[Proposal] Refactor the mid-level and high-level implementations of LLamaSharp #684

AsakusaRinne · 2024-04-21T02:38:57Z

Introduction

This proposal requires lots of works and will introduce many break changes. It should be discussed in detail before it's merged into master branch. Any suggestion will be appreciated! FYI @martindevans @SignalRT

This proposal is inspired by vllm and has already had a prototype implementation in #683. Though it's far from completed, the main ideas have been manifested. If you want to know further about this proposal, please follow the example in that PR to take a try of it. The example does not have a good UI to show the process of parallel inference, but it does execute multiple sequences at the same time. You could set breakpoints in LLM.RunEngine to confirm that.

Motivations

At the very early stage of LLamaSharp, LLamaModel class was used for dealing with all things of the model, including loading, state, inference and high-level. After v0.4.1, It was splitted to LLamaWeights, LLamaExecutor and ChatSession, in which LLamaExecutor is the mid-level API to run the model and ChatSession is the high-level API.

Though this design once worked well both for developers and users, as time passed, the issues with this design have become increasingly evident. The main problems are described as following.

Batched inference is not user-friendly: As you can see in Parallel Inferencing? #623, it requires users to understand how it works and write many codes to use it. What's more, even though the low-level API was added nearly half a year ago, there has been few users really taking use of it! Obviously, we need to provide easy-to-use APIs for users to use it because the batched inference is indeed a huge improvement on performance.
Mid-level and high-level APIs need to be improved: We're currently providing executors as the mid-level APIs. However, though the design works well with chatting (regardless of batched inference), it does not support text-completion very well. As for high-level APIs. I believe we should follow the style of OpenAI APIs and [semantic-kernel(https://github.com/microsoft/semantic-kernel). However, the current design of mid-level APIs seems to make it difficult to implement this. Related issues: Garbled output from model in Unity #178, SemanticKernel ChatCompletion is Stateless #614, Create HTTP API server and provide API like OAI #269.
The current abstractions bring some unnecessary difficulties for developers: According to my experience of PR review, several core developers understand the whole design and most of the details in LLamaSharp, while others don't.

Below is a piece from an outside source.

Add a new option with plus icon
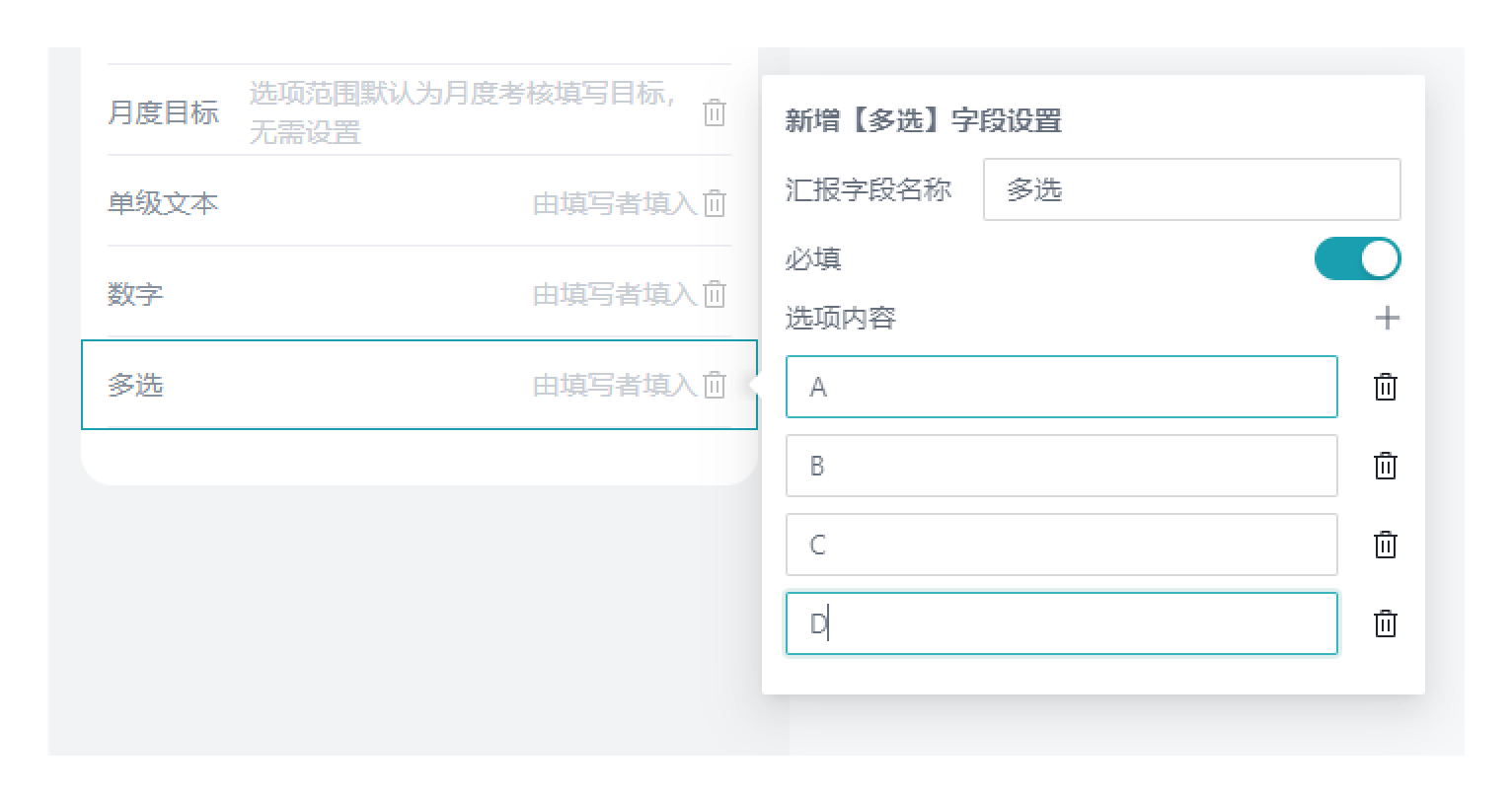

However, when developing mid-level and high-level APIs, it often requires the developer understand how LLamaSharp works with llama.cpp. In fact, some processes are not related with llama.cpp backend. For example, how to schedule the batched inference, how to sample the logits and how to decide whether the inference should be stopped. We should shield things related with llama.cpp backend as much as possible in mid-level APIs so that it will be easier for new contributors to add features or bug fix of mid & high level APIs. Besides, it will make it easy for us to borrow ideas from other good LLM projects, such as transformers, vllm and ollama.

Design

The full design is like below.

In which the llama.cpp backend is like below (see #670 for auto-downloading proposal).

The design is still separated into low-level, mid-level and high-level APIs. However, the low-level part contains multiple backends.

Don't get me wrong. I am not going to introduce other backends now (though it's possible). The purpose of this design is to better abstract llama.cpp related part. Thus, mid-level implementations will only need to take use of several APIs of llama.cpp model runner, llama.cpp tokenizer and llama.cpp kv-cache manager. Some logics, such as scheduling, sampling and stopping, could be independent with the backend part..

Here is the explanation of the newly introduced components.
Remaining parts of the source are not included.